N. catocopis may have preferred prey weighing 413-1,386.3 kg with maximum prey size being 1.6 t, although it may not have been a large prey specialist. It is estimated that N. catocopis has a jaw gape of 67.91 degrees, with an effective gape of 38 degrees. Considering that, the effective gape is most vital when it comes to prey capture, the authors argued considering the fact that most predators had a jaw gape between 45 and 65 degrees, likely suggests not all saber tooth predators were large prey specialist. ^{Including supplementary materials}

== Paleoecology ==
N. galiani was found in the Love Bone Beds deposits (of Clarendonian Age), which had a mixture of grassland, riverine forest, and marshes, in which it would have shared territory with herbivorous animals like the amphibious rhinoceros Teleoceras, the protoceratid Synthetoceras, the camel Aepycamelus, horses like Neohipparion and Nannippus, and coexisting with barbourfelini Barbourofelis loveorum and borophaginae canids such as Epicyon and Borophagus. B. loveorum and N. galiani likely niche partitioned and competition would've been minimal due to different prey and habitat preferences. The robust forelimbs of Barbourofelis suggests it preferred forested environments, while Nimravides preferred more open habitats, such as open grasslands. The larger sizes of the Nimravides' metacarpals, suggests it would've preyed upon larger animals compared to Barbourofelis.

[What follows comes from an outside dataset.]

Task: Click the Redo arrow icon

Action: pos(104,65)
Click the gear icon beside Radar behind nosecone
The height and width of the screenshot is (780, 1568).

N. catocopis was found in Hemphillian rocks such as Chalk Hills Formation, Rattlesnake Formation, McKay Formation, and Ogallala Formation. Rattlesnake Formation was a floodplain environment where the Rattlesnake Ash Fall Tuff is present. It coexisted with herbivores such as the aceratheriinae rhino Teleoceras fossiger, "shovel tusker" amebelodontidae Amebelodon, extinct horse Pliohippus spectans, and extinct lamini Hemiauchenia vera. Other carnivorans present in the formation was the agriotheriini bear Indarctos oregonensis and extinct fox Vulpes stenognathus. Some of these herbivores, such as Teleoceras and Hemiauchenia, may have been preyed upon by Nimravides.

Due to its initial rarity and different habitat preferences, Jiangzuo et al. suggested that the arrival of the fellow sabertooth cat Amphimachairodus into North America was not the direct cause of the extinction of Nimravides; instead, they suggested that Nimravides became extinct as part of a climate change induced faunal turnover event during the Hemphillian stage.